Odelay didn’t necessarily revise Beck’s aesthetic, but it did reinforce it with developments of lyrical and musical depth. It’s rich with ideas and a refined sense of imagery. “Silver foxes looking for romance / In their chainsmoke Kansas flashdance ass pants”, a couplet from the song “Hotwax”, is one of many instances in which Beck’s beatnik poetics reach lilting critical mass. The record is also overrun with disparate ways in which to musically communicate these ideas. Working for the first time with the Dust Brothers, who was best known for producing the Beastie Boys’ Paul’s Boutique and some tracks by Tone Lōc and Young MC, Beck grafted an incongruous harvest of Wild Style, Skip James, Hank Williams, and noise-punk touchstones into an instinctual whole. As a listening experience, the record is both squeaky clean and unnervingly dissonant. Pop hooks are undermined by infringing noise, hip-hop flows are stuck atop roiling beats, and the overall “party” atmosphere is frequently interrupted by well-plotted seizures of chaos. All of Beck’s subsequent studio records have been conspicuously devoid of this kind of uncompromised discord.
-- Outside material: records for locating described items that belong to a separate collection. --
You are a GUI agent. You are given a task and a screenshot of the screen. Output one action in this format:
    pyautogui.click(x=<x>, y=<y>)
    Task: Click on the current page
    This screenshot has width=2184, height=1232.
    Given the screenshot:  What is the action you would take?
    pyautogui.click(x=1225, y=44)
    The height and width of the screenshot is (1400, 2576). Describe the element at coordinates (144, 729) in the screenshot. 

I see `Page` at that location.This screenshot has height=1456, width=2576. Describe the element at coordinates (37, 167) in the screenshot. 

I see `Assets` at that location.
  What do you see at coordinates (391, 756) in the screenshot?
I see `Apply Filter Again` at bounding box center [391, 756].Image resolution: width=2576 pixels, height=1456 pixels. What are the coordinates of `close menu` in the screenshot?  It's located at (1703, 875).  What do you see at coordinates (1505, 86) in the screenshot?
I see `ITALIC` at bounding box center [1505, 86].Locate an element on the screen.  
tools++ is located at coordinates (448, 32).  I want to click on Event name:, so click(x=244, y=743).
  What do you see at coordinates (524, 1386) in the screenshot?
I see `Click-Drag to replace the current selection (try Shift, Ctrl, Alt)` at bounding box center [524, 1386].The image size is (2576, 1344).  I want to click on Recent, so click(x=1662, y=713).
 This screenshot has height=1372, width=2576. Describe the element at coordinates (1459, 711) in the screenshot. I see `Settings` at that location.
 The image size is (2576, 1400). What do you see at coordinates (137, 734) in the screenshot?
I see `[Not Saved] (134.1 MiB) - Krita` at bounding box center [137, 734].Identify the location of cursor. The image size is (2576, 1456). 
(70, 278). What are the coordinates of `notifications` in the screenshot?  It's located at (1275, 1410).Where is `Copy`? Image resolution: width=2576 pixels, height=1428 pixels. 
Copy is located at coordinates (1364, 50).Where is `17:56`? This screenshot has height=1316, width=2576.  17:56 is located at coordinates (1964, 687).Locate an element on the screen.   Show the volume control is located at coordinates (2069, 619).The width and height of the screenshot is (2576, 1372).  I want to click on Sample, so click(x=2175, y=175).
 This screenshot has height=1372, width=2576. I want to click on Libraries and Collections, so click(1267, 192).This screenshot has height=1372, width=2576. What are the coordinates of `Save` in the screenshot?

Odelay, it seems, marked the ideal midway point between the accessible and challenging halves of the artistic consciousness.

The two-disc Deluxe Edition of Odelay only reiterates this fact, especially when considering the twisting muse that Beck has followed over the course of the five albums he’s released in the last 12 years. This reissue augments the original release with “Deadweight”, the Brazilian-inspired song contributed to the soundtrack for the 1997 film, A Life Less Ordinary, two unreleased tracks from the original sessions, and an extra disc of b-sides previously unreleased in the US, along with a few remixes by the likes of U.N.K.L.E. and Aphex Twin. There’s nothing here that complements or enhances the original album, and it’s safe to say that just about all of the extras (save for “Deadweight”, perhaps) will only be of interest to die-hards. The two unreleased tracks, “Inferno” and “Gold Chains”, are, respectively, rambling and reductive, while the b-sides fail to raise their weirdness above the Mellow Gold fold.

Beck would eventually improve upon Odelay‘s template after genre experiments in the dimensions of sexed-up funk (Midnite Vultures) and Scott Walker-esque orchestral folk (Sea Change): first with Guero (2005) and then, more definitively, with The Information (2006). Both of those albums scale back the confrontational aspects of Odelay and explore more streamlined sounds and textures — new concepts cherry-picked from the blown consciousness of Odelay, a record that wanted to be so much, impatiently, at once.